-- Data provided start --

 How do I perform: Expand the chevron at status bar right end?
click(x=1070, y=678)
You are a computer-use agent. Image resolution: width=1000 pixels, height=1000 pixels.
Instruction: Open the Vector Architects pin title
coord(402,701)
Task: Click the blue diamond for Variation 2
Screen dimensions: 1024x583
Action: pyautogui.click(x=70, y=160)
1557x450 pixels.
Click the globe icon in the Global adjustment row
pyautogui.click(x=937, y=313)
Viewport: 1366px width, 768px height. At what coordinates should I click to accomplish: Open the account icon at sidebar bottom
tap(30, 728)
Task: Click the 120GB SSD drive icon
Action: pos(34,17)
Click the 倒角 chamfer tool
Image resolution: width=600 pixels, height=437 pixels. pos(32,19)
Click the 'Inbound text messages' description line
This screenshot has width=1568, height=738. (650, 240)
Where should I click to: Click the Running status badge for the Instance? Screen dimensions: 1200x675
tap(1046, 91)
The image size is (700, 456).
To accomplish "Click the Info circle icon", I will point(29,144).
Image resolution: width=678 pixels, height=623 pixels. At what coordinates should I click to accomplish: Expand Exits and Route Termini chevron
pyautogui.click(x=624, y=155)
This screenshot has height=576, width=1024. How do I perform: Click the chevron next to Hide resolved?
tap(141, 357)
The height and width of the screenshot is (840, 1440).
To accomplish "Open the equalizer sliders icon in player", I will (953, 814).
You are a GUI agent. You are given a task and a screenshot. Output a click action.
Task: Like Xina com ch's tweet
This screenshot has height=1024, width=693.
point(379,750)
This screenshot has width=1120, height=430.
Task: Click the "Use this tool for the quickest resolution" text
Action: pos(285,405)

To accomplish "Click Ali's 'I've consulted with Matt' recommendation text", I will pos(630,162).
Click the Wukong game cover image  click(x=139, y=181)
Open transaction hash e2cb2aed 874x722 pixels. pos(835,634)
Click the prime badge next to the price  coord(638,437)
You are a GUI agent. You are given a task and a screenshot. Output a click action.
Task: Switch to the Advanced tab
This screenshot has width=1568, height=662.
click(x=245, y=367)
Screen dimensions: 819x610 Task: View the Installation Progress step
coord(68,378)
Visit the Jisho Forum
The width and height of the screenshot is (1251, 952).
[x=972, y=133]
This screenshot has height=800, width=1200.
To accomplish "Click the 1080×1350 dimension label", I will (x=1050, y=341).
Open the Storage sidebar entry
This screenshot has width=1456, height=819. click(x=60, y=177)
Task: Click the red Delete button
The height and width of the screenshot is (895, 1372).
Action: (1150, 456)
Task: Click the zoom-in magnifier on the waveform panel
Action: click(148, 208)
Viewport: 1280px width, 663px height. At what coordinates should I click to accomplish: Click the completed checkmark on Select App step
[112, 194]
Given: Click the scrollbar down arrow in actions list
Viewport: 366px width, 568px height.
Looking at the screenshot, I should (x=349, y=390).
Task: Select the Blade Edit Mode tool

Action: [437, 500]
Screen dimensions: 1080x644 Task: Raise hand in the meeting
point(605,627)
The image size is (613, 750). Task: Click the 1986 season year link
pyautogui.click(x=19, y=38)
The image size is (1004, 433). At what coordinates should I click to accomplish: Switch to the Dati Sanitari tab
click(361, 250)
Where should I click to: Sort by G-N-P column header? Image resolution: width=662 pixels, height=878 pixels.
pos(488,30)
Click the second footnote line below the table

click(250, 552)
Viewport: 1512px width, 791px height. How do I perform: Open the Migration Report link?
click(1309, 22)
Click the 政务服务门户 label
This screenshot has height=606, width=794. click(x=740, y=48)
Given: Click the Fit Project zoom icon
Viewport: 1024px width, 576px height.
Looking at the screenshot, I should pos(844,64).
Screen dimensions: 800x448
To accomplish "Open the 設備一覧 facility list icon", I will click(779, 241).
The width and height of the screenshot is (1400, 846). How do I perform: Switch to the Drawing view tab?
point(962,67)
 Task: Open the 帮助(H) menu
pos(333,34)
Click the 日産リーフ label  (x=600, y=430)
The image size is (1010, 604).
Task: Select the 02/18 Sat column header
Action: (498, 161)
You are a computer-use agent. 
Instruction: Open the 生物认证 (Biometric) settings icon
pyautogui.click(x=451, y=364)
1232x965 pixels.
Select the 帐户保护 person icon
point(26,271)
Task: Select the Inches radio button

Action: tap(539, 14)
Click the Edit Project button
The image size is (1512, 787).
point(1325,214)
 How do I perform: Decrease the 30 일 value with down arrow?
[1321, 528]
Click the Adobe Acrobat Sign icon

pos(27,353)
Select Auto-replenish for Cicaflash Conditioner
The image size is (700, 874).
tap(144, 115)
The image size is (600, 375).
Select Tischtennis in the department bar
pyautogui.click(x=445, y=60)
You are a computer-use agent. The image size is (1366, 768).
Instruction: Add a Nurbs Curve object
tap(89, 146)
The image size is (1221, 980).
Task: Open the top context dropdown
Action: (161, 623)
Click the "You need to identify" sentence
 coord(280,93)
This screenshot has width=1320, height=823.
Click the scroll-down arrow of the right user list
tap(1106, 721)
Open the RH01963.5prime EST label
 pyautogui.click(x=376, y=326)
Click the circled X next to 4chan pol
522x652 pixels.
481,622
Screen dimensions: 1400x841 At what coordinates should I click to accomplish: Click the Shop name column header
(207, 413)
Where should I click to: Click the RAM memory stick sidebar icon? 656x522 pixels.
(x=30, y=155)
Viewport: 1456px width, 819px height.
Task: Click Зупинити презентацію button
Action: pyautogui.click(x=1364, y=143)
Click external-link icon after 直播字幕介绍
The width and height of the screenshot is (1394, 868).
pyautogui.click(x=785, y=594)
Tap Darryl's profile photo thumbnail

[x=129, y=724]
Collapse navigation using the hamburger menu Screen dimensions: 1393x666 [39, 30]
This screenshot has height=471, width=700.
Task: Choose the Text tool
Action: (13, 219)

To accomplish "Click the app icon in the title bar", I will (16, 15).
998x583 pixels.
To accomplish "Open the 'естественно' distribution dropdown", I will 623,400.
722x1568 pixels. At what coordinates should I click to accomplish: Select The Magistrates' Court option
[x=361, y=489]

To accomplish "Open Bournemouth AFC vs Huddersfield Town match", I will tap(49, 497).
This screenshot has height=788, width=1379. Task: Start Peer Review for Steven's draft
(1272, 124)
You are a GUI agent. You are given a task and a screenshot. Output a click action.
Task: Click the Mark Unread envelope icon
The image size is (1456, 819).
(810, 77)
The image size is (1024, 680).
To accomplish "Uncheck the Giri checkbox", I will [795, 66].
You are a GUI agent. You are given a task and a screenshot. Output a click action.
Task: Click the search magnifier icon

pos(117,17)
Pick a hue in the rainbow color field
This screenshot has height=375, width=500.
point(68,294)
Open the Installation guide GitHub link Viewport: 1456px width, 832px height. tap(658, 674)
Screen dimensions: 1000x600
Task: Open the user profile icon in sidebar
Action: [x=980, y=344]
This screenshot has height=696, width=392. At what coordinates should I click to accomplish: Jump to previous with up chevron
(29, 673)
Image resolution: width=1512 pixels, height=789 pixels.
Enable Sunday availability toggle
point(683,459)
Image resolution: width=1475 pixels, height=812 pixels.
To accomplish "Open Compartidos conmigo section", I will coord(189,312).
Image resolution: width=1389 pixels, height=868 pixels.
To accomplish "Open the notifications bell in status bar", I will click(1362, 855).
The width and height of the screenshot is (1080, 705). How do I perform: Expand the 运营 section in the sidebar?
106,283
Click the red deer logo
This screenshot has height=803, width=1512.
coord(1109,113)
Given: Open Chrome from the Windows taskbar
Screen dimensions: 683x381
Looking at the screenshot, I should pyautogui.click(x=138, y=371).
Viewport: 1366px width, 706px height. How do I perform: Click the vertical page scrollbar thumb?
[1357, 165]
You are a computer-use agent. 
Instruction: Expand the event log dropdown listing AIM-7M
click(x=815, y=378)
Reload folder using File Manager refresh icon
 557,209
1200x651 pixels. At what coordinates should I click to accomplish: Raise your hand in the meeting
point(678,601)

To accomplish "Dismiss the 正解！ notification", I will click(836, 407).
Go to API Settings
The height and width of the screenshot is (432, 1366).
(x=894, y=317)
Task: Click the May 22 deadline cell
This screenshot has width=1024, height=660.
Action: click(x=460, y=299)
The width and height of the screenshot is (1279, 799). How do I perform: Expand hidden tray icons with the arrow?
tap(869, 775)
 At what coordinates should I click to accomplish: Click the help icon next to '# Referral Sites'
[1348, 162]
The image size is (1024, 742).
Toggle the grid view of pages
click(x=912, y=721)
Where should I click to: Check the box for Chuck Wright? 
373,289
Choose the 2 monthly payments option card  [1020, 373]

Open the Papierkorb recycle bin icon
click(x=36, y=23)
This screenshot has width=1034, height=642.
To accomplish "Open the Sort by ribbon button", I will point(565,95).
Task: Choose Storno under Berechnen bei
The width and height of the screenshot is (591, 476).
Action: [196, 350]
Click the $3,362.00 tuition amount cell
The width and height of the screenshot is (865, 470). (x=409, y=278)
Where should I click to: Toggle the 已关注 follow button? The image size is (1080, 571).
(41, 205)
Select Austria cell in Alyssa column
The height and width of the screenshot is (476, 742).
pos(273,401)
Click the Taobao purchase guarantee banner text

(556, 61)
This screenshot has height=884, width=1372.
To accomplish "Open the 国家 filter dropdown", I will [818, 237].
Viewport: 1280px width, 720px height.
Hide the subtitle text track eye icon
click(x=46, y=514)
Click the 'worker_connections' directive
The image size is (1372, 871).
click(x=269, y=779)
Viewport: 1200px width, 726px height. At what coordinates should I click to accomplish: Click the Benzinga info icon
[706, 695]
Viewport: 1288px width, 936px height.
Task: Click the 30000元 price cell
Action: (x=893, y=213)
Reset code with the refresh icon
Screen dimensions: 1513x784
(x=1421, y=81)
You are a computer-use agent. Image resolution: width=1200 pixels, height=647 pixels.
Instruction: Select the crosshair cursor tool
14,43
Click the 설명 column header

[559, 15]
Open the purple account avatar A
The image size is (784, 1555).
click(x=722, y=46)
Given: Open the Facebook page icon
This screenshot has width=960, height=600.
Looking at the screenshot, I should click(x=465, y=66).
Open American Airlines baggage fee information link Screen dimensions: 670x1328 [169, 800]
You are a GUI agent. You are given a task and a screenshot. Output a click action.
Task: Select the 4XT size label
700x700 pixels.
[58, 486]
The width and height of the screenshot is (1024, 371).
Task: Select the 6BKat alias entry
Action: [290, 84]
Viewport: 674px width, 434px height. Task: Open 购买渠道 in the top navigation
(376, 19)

-- Data provided end --

_To be done_:
Copy the items above word for word, from the very first line through the line containing "Action: pyautogui.click(x=70, y=160)", both included.

_Expected answer_:
 How do I perform: Expand the chevron at status bar right end?
click(x=1070, y=678)
You are a computer-use agent. Image resolution: width=1000 pixels, height=1000 pixels.
Instruction: Open the Vector Architects pin title
coord(402,701)
Task: Click the blue diamond for Variation 2
Screen dimensions: 1024x583
Action: pyautogui.click(x=70, y=160)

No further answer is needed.